[start EXERCISE MATERIALS]

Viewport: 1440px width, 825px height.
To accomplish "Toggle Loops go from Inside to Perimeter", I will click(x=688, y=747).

[end EXERCISE MATERIALS]
[start EXERCISE MATERIALS]

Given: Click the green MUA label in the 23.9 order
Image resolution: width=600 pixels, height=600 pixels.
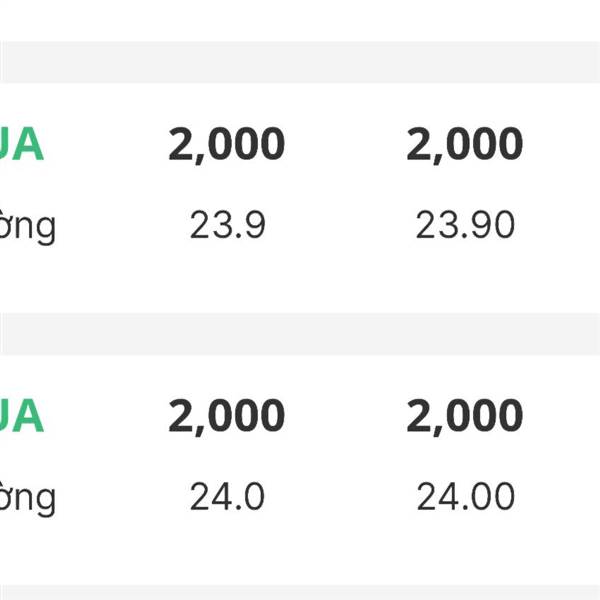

[end EXERCISE MATERIALS]
[start EXERCISE MATERIALS]

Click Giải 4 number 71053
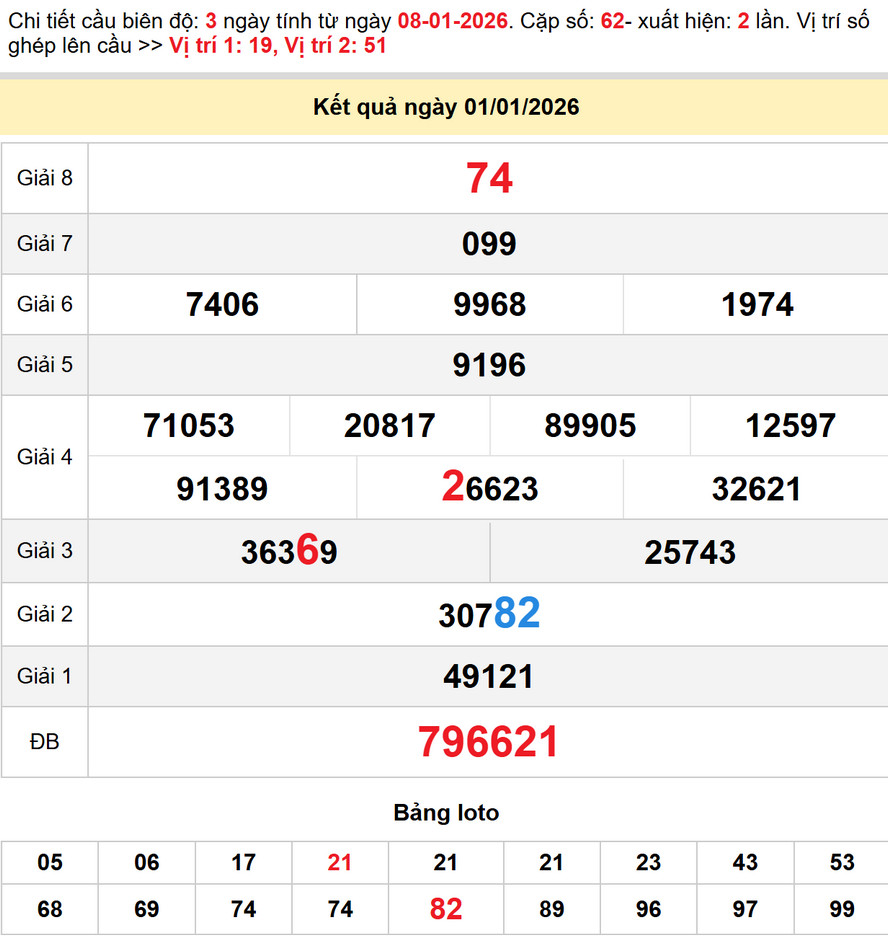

[end EXERCISE MATERIALS]

== EXERCISE DIRECTIONS ==
Revise the part of the records that opens with the line containing "Given: Click the" and closes with the line containing "Image resolution: width=600", changing "green" to "red" and keeping everything else the same. Return only those lines.

== TASK ANSWER ==
Given: Click the red MUA label in the 23.9 order
Image resolution: width=600 pixels, height=600 pixels.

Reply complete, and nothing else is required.